2. Use the details from the graphic organizer to respond to the following questions in writing, or as part of a class discussion:
- Which details from the article most surprised you, and why?
- What connections did you notice between the ways that different medical innovations were discovered and shared?
- Based on your analysis of these different innovations, what do you think are the key components necessary for identifying solutions to the world’s greatest health challenges?
Extension Activities:
- Watch Steven Johnson discuss life expectancy and COVID-19 with other health experts in Living Longer, Living Better, a roundtable event for the Consortium of Universities for Global Health.This full lesson plan includes a video recording of the conversation (approximately 58 minutes), and explores the concept of life expectancy, the role of the CDC, and the variables that contribute to health inequities.
- Craft a timeline: Visualizing medical innovation. In each section of the article, Johnson describes a new virus or disease that is eventually eradicated due to medical innovation and community outreach. Choose one of the following cases outlined in the article and craft a timeline documenting the process of eradication. Make sure to include all of the underrepresented stories that contributed to the process. Use this article and at least two other sources to craft your timeline.
- Influenza / the Great Influenza
- Smallpox
- Tuberculosis
- Cholera
- COVID-19
3. Research paper: Exploring medical inequality and COVID-19 COVID-19 is highlighting medical inequality domestically and internationally. Craft a research paper that examines medical inequality in your own country or internationally. You can compare a country that has many resources to a country that is under-resourced, or you can compare different communities in the same country or state. Review the Pulitzer Center COVID-19 issues portal and include at least two Pulitzer Center articles in your paper.
4. Presentation: Examining the impact of industrialization on public health: Increased industrialization has also impacted human health. People with fewer resources who live in urban areas are often subjected to increased health risks due to pollution, proximity to harmful chemicals, healthcare costs, and more. Choose an article listed below that explore this connection and develop a presentation to spread awareness about this issue:
- Uranium Linked to Cancer on Navajo Nation by Mary Calvert
- A Tale of Two Brownfields in the Midwest by Amelia Blakely
- The Cost of Cobalt by Fiona Lloyd Davies and Robert Flummerfelt
- Bhopal Gas Survivors in the Face of COVID-19 by Rohit Jain
5. Imagine the eradication of COVID-19 in your community. We are all facing a pandemic and although a vaccine has been released and some people have been vaccinated against COVID-19, many global communities are still at risk of contracting the virus and dying. Eradicating smallpox was a monumental endeavor that required a great deal of planning and teamwork. Imagine being part of a team at the World Health Organization and facing the task of ensuring everyone in your state gets vaccinated for COVID-19. Consider the following as you craft your plan:
- What are some barriers you may face in getting everyone vaccinated?

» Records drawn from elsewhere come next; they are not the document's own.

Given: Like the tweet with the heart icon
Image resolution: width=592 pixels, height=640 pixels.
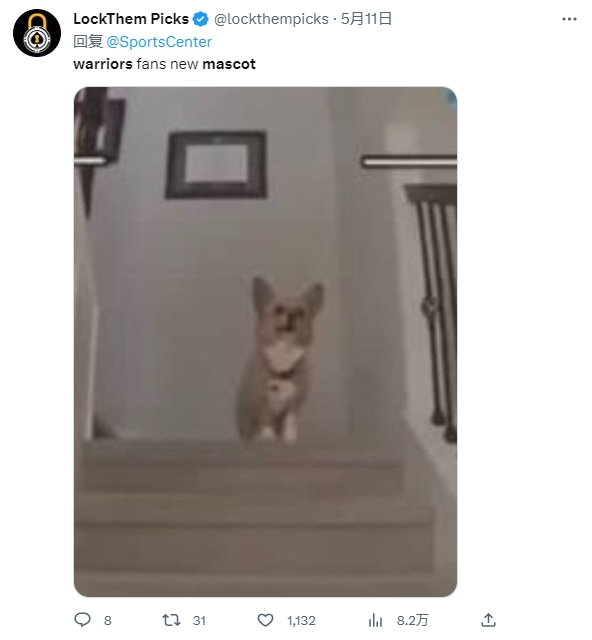Looking at the screenshot, I should click(265, 620).
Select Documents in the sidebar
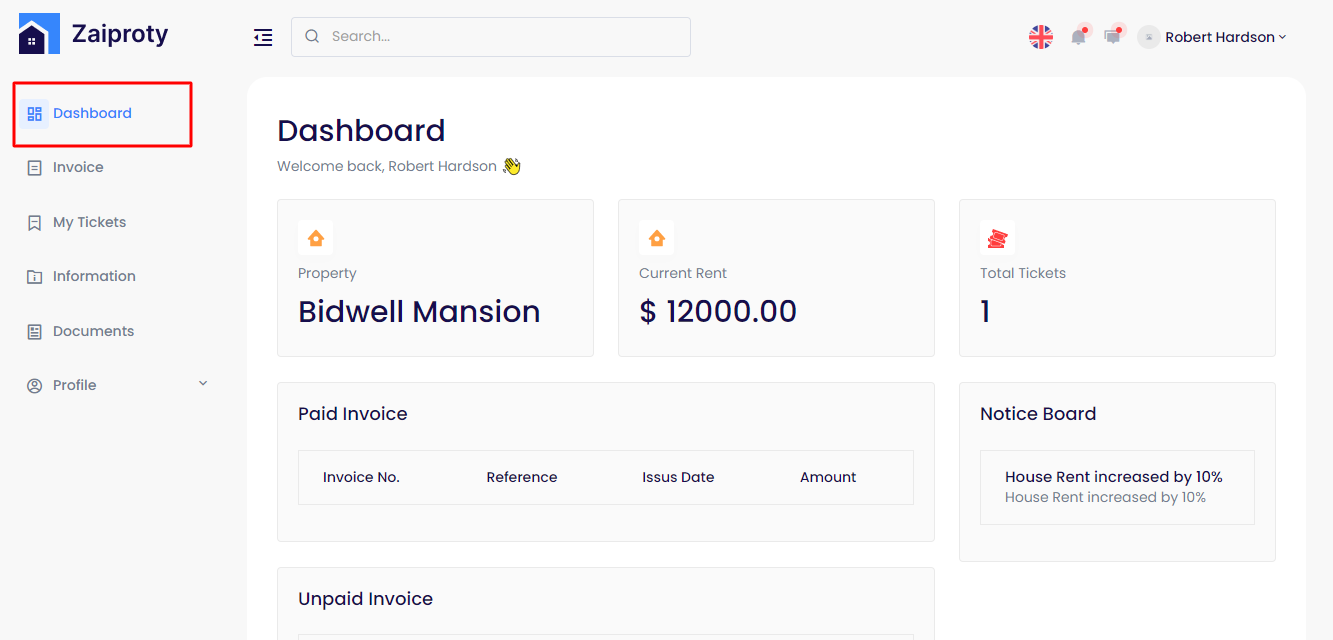This screenshot has height=640, width=1333. [x=93, y=331]
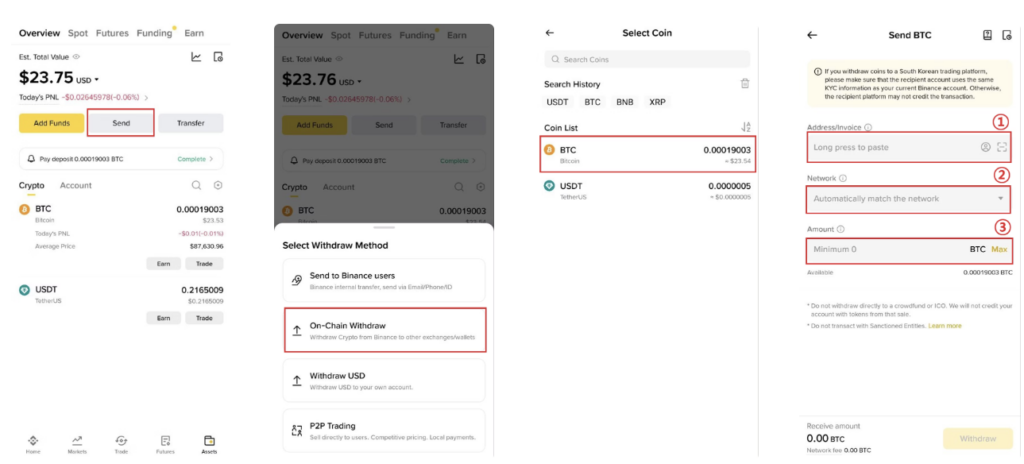Viewport: 1024px width, 464px height.
Task: Tap the Home icon in bottom navigation
Action: (32, 443)
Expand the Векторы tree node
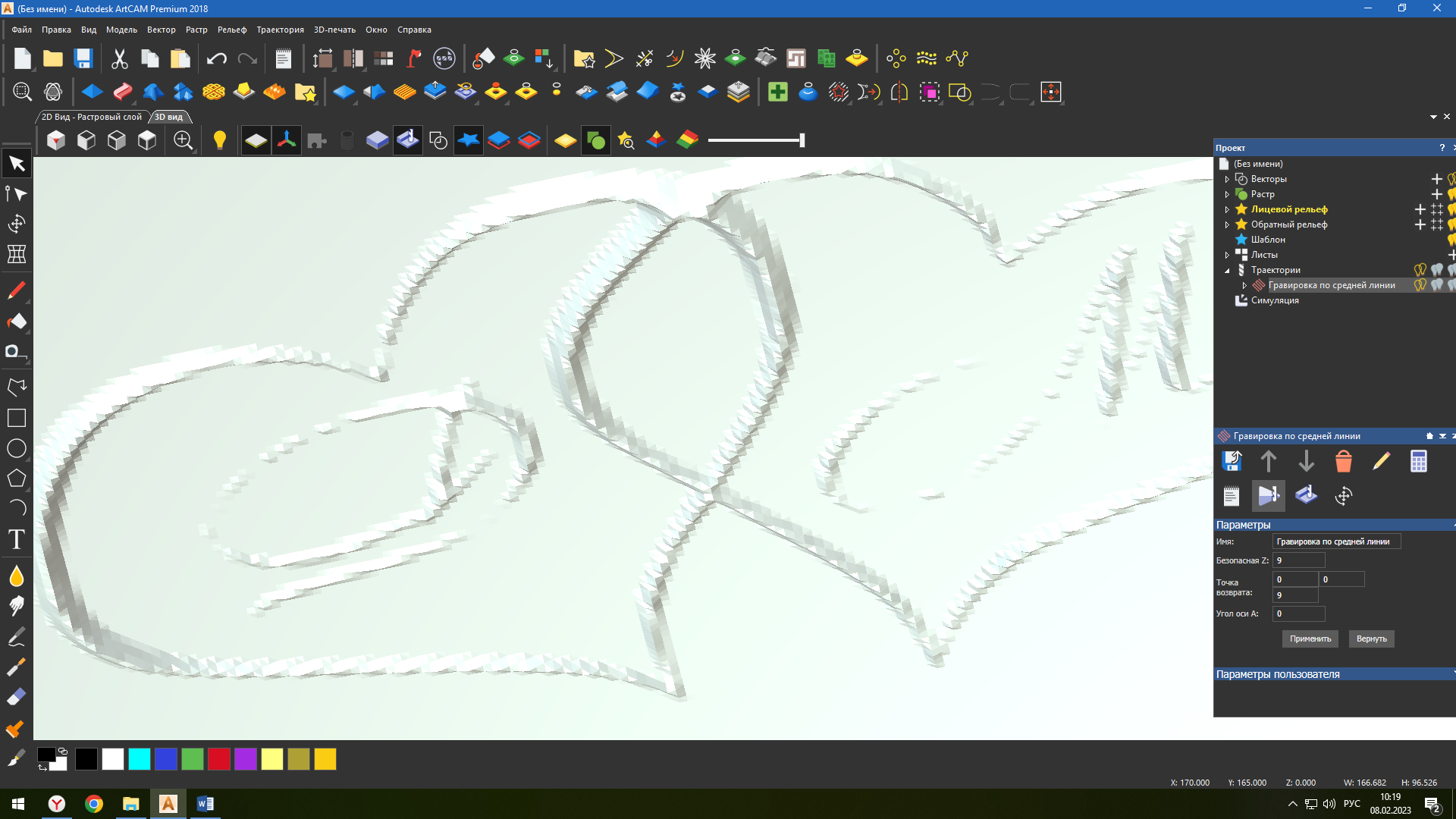Viewport: 1456px width, 819px height. pos(1227,180)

- What is a reasonable timeline to ensure everyone is vaccinated?
- What will your process look like?
- How will you use community spaces and resources?
- What systems will need to be in place to ensure your success?
CCSS.ELA-LITERACY.RI.9-10.2 Determine a central idea of a text and analyze its development over the course of the text, including how it emerges and is shaped and refined by specific details; provide an objective summary of the text.
CCSS.ELA-LITERACY.RI.9-10.3 Analyze how the author unfolds an analysis or series of ideas or events, including the order in which the points are made, how they are introduced and developed, and the connections that are drawn between them.
CCSS.ELA-LITERACY.RH.9-10.5 Analyze how a text uses structure to emphasize key points or advance an explanation or analysis.